Firstly, I want to deal with our new IT platform, “Pathway”. This system was deployed in the Motor Accidents Division in June of this year. It has been a successful project and has been very well received by users. Development work is now taking place in the Workers Compensation Division and the intention is to deploy this new program in workers compensation matters in mid-2024.
A big part of the success of the deployment earlier this year in motor accidents was the significant program of training and instruction that we undertook with all external users and stakeholders. We will be repeating this training program in workers compensation in the new year. There will be classroom sessions held at the Commission and we will have e-learning modules on our website. One of the things that really helped when we deployed this platform in motor accidents was our dedicated helpline, which of course we will repeat when we deploy Pathway in workers compensation.
The big take-out for everybody in this room is to follow our public announcements in the Personal Injury Commission News and when the training is organised, make sure members of your organisation book spots. This platform will only work at its best for you and your organisation if you learn how to use it.
Secondly, last year I flagged that we were looking at changes to the rules to limit page numbers of the material filed in cases. The Rule Committee has resolved to impose a 500 page limit in applications and responses. The rule itself is currently being drafted by the Parliamentary Counsel. As you know the rules of evidence do not apply to Commission proceedings. If either an applicant or respondent needs to file more material over and above this limit, there will be a relatively swift hearing before a Member who will decide whether to receive the additional material or not. The key will be identifying how the documents sought to be relied upon relate to the real issues in dispute, in accordance with the Commission’s statutory mandate (s 3 of the Personal Injury Commission Act 2020) and guiding principle (s 42).
The takeaway is we are not going to have long arguments about relevance or other matters normally associated with the rules of evidence. As I said, the rules of evidence do not apply, we are not introducing them through this rule. The aim is to get parties to focus on the material and stop the practice of filing many thousands of pages of material which is simply never referred to.
This rule is also an aspect of our approach to cyber security - as you all know, the world has become a very dangerous place for cyber-attacks and cyber-crime.
The very best protection you can have is to adopt this approach:
Hold only such material or information that you absolutely need and no more.
I do not want to have people filing, for example, thousands of pages of clinical notes detailing treatment for things which are very private, but which are completely unrelated to the issues in the case. This practice must stop. It is not in keeping with the Act and it is a large cyber risk for claimants.
If this material is not filed, it cannot be unlawfully accessed.
I think that every organisation dealing with private information must become far better at managing this risk.
I should say that in the development of our new IT platform, cyber security has been a big focus. Page limits are an aspect of our approach to cyber-security, which must have multiple elements.

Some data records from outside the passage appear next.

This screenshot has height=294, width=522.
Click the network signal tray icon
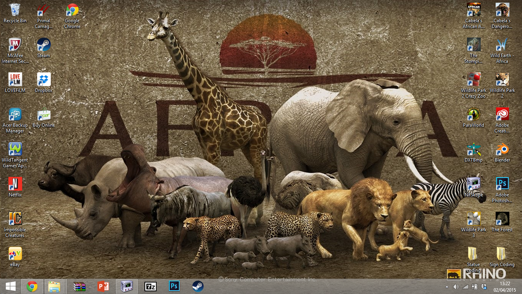(x=465, y=287)
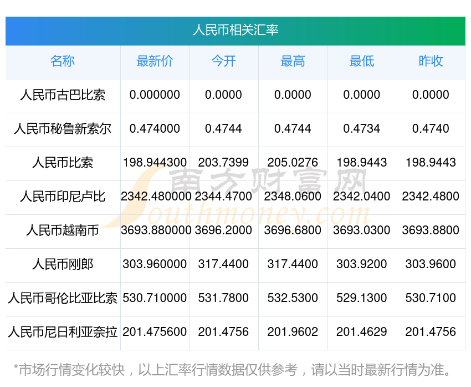This screenshot has height=387, width=471.
Task: Click the 人民币比索 row name
Action: [x=63, y=163]
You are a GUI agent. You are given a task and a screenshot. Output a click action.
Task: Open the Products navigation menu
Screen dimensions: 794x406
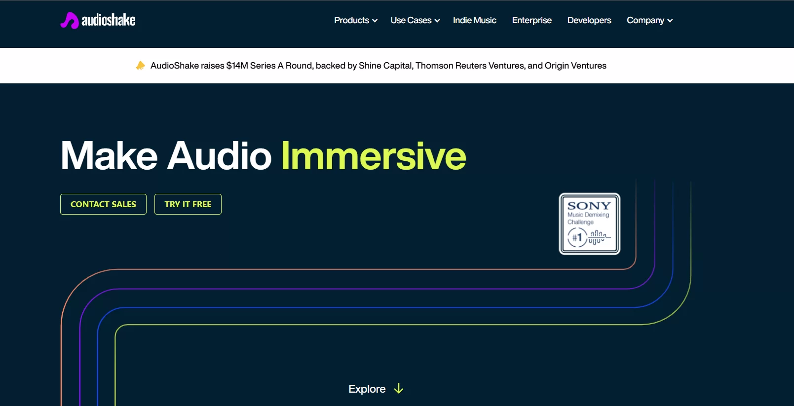(x=351, y=20)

We will also be clamping down on the practice where multiple copies of the same documents are filed. This practice will simply have to cease because we will be rejecting bundles of material affected by this practice. Do not be surprised if a Member makes some burdensome orders requiring such poorly presented bundles to be fixed. If the applicant has attached to their ARD copies of documents you wish to rely on in your Reply, please note these and the ARD page number in your Schedule of Documents, but do not reattach them.
In terms of timing, this rule change will not commence until after the deployment of the Pathway system in the Workers Compensation Division has taken place and its operation has settled down. It is simply not advisable to have two significant changes like this taking place at the same time. The rule change will not be commenced until the 2nd half of 2024.
Finally, I want to say a few things to you all about appeals. Each year, members of this self-insurance group pursue a reasonable number of appeals from first instance members’ decisions. The estimate is that this group is a party, either as appellant or respondent, to approximately 25% of the appeal list. So this should matter to you all.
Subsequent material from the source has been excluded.